The credit problem is one of the biggest barriers to many aspects of Science 2.0, agrees Timo Hannay, head of Web publishing at the Nature Publishing Group in London. (That group’s parent company, Macmillan, also owns Scientific American.) Once again, however, the technology itself may help. “Nobody believes that a scientist’s only contribution is from the papers he or she publishes,” Hannay says. “People understand that a good scientist also gives talks at conferences, shares ideas, takes a leadership role in the community. It’s just that publications were always the one thing you could measure. Now, however, as more of this informal communication goes online, that will get easier to measure, too.”
The Payoff of Collaboration
Acceptance of such measures would require a big change in academic culture. But for Science 2.0 advocates, the real significance is the technologies’ potential to move researchers away from an obsessive focus on priority and publication toward the kind of openness and community that were the supposed hallmarks of science in the first place. “I don’t see the disappearance of the formal research paper anytime soon,” Surridge says. “But I do see the growth of lots more collaborative activity building up to publication.” And afterward as well: PLoS ONE allows users not only to annotate and comment on the papers it publishes online but to rate the papers’ quality on a scale of 1 to 5.

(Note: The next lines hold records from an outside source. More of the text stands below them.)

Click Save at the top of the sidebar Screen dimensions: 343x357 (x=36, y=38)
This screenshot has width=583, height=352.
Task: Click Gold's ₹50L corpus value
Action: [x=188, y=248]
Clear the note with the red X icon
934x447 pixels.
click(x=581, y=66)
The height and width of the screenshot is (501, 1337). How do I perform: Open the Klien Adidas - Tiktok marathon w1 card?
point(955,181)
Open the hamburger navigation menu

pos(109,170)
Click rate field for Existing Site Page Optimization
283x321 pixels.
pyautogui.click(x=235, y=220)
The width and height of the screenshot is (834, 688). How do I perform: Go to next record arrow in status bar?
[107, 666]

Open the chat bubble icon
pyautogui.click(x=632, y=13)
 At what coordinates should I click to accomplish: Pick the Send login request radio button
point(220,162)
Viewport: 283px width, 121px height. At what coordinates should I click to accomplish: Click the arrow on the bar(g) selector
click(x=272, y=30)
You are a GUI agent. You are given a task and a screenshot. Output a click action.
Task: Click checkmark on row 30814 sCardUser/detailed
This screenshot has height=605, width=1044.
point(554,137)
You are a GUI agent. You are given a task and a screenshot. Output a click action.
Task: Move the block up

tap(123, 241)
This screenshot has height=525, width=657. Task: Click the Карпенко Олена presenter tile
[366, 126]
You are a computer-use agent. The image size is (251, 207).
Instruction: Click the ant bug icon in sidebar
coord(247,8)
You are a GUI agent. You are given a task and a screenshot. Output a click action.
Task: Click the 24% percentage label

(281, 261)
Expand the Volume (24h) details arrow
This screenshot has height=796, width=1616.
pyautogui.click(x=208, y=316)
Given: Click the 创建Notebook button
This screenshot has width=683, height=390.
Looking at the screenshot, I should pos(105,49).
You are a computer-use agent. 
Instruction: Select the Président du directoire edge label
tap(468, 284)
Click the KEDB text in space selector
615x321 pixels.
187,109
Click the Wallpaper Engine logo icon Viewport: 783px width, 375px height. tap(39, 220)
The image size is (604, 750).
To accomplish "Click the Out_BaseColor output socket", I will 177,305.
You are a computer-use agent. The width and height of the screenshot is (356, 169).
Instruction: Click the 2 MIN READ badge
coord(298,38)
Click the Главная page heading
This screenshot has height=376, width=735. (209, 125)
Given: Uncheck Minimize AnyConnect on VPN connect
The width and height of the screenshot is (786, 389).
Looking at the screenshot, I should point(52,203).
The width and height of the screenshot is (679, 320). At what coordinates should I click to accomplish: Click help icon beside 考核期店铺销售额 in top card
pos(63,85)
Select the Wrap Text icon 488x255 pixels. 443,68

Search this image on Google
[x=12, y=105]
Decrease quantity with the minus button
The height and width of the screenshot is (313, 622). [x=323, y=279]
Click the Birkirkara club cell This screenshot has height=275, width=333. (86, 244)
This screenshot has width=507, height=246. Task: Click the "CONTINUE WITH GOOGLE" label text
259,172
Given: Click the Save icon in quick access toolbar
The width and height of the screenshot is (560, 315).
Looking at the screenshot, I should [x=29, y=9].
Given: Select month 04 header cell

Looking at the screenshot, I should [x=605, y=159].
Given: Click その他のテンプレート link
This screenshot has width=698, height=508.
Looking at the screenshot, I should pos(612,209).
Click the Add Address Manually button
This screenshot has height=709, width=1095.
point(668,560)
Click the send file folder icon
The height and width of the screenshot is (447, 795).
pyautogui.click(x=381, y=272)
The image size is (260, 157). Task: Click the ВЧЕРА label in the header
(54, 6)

Some universities may be coming around, too. In a landmark vote in February, the faculty at Harvard’s College of Arts and Sciences approved a system in which the college would post finished papers in an online repository, available free to all. Authors would still hold copyright and could still publish the papers in traditional journals.
Meanwhile Hannay has been taking the Nature group into the Web 2.0 world aggressively. “Our real mission isn’t to publish journals but to facilitate scientific communication,” he says. Among the efforts are Nature Network, a social network for scientists; Connotea, a social bookmarking site for research references patterned on the popular site del.icio.us; and Nature Precedings, a Web site where researchers can comment on unpublished manuscripts, presentations and other documents.
Indeed, says Bora Zivkovic, a circadian rhythm expert who is the online community manager for PLoS ONE, the various experiments in Science 2.0 are now proliferating so rapidly that it is almost impossible to keep track of them. “It’s a Darwinian process,” he says. “About 99 percent of these ideas are going to die. But some will emerge and spread.”
“I wouldn’t like to predict where all this is going,” Hooker adds. “But I’d be happy to bet that we’re going to like it when we get there.”